The vertical hermetic underground heat exchanger having a color warning grouting section according to the present invention comprises: a geothermal hole formed from the ground to a design depth passing through a civil engineering excavation line; A heat exchange coil having an upper end connected to a supply system and a return system of the geothermal heat exchange system; An upper head part sealed to an upper end of the heat exchange coil pipe; A color liquid injection tube connected to the upper head and having an upper portion disposed on the ground and receiving a color liquid different from grout material and injecting the colored liquid into the geothermal hole; It includes a grouting column formed in the geothermal hole through the injection of the grout material, the upper head portion is disposed higher than the civil engineering excavation line, injecting the color liquid through the color liquid injection tube before curing of the grouting pillar It is characterized by guiding the excavation work by forming a color warning section around the upper head.

According to the vertical hermetically sealed underground heat exchanger having a color warning grouting section and a construction method thereof according to the present invention, the heat exchange coil tube is installed at a precise depth in accordance with the excavation schedule of the civil construction when installing the underground heat exchanger and the underground heat exchanger prior to the civil engineering work. It is effective to prevent damage of underground heat exchanger by installing color warning section with grout material that is installed and grouted inside geothermal hole and easy-to-identify color liquid, so that excavation workers pay attention when excavating in civil engineering work. In addition, the installation depth of the upper head part is prevented from changing so that the underground heat exchange system can be installed after the excavation of civil works without additional excavation work, thereby greatly reducing the construction cost.

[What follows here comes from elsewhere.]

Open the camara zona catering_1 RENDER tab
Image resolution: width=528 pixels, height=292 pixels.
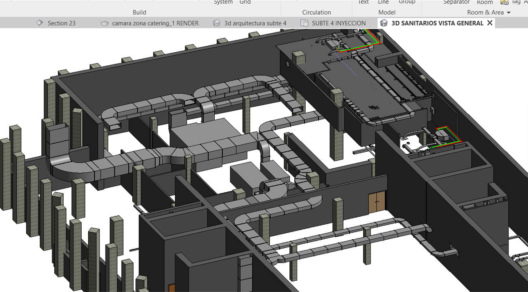click(x=155, y=23)
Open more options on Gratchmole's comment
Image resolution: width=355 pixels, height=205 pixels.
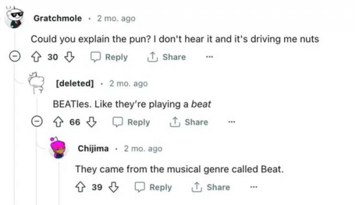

1 is a cross-sectional view of a construction state of a vertical hermetic underground heat exchanger having a color warning grouting section according to the present invention.
Figure 2 is a construction process of the vertical hermetic underground heat exchanger having a color warning grouting section according to the present invention.
3 is a perspective view of a heat exchange coil tube and a color liquid injection tube applied to a vertical hermetic underground heat exchanger having a color warning grouting section according to the present invention;
Figure 4 is an exploded perspective view of the heat exchange coil tube and the first finishing tea and color liquid injection tube applied to the vertical hermetic underground heat exchanger having a color warning grouting interval according to the present invention.
Figure 5 is a cross-sectional view of the first finishing tea applied to the vertical hermetic underground heat exchanger having a color warning grouting interval according to the present invention.
Figure 6 is a perspective view of the first finishing tea and color fluid injection tube applied to the vertical hermetic underground heat exchanger having a color warning grouting section according to the present invention.
7 is a view showing that the vertical hermetic underground heat exchanger having a color warning grouting section according to the present invention after civil works.
8 is a view showing an example of applying a protective tube to a vertical hermetic underground heat exchanger having a color warning grouting section according to the present invention after the civil works.
9 shows a test operation for the operation of a vertical hermetic underground heat exchanger having a color warning grouting section according to the present invention.
10 is a plan view showing a warning display band applied to the vertical hermetic underground heat exchanger having a color warning grouting section according to the present invention.
Figure 11 and Figure 12 is another exemplary view of the color injection pipe applied to the vertical hermetic underground heat exchanger having a color warning grouting section according to the present invention.

In the following description of the present invention, if it is determined that a detailed description of a related known function or configuration may unnecessarily obscure the subject matter of the present invention, the detailed description thereof will be omitted. Terms to be described later are terms defined in consideration of functions in the present invention, and may be changed according to intentions or customs of users or operators. Therefore, the definition should be made based on the contents throughout the specification.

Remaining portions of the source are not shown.